*** PROVIDED RECORDS ***

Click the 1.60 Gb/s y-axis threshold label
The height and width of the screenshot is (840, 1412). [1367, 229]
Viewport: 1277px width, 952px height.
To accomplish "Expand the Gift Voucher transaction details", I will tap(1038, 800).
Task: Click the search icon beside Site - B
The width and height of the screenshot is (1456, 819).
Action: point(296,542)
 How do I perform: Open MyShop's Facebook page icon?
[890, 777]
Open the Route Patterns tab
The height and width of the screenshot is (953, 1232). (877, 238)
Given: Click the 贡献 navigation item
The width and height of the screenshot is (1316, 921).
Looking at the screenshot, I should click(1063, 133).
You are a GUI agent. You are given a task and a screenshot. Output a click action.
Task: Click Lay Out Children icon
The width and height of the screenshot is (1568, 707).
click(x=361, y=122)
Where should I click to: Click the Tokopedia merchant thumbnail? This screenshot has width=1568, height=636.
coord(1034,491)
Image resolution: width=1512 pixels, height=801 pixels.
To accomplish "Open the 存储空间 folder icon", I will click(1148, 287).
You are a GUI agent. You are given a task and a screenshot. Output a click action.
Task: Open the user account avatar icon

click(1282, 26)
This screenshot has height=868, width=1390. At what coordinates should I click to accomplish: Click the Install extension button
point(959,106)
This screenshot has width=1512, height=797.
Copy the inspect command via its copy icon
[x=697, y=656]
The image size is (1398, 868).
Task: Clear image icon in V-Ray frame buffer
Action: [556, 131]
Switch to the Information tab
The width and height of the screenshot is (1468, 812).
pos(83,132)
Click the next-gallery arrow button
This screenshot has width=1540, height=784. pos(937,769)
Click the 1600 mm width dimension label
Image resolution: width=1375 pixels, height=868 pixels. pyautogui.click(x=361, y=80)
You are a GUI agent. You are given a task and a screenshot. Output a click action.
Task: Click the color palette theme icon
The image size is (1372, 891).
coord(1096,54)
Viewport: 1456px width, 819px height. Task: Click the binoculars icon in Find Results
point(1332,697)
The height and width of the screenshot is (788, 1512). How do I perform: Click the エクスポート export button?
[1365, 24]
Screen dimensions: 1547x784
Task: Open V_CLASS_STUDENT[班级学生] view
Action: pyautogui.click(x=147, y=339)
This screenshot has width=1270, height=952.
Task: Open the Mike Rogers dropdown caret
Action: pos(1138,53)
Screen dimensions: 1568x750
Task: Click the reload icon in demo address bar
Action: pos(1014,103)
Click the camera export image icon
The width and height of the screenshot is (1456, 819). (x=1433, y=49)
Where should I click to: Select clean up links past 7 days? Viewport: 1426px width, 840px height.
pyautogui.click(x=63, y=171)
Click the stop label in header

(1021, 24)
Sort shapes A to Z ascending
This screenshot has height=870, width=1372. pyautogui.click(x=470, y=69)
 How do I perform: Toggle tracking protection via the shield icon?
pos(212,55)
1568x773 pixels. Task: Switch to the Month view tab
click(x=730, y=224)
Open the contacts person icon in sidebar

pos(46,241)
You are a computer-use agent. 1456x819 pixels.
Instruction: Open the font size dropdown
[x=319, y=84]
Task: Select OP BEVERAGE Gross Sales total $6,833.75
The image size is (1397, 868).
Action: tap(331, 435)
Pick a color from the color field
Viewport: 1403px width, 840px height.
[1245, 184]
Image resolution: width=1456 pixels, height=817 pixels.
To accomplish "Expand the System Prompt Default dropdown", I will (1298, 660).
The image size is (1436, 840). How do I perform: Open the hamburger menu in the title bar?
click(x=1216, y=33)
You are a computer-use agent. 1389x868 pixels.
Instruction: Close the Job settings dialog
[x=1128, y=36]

***

Wherever a line of the material has the word "Expand", add it to a tally; give only the final number.

→ **OUTPUT OF THE EXERCISE**
2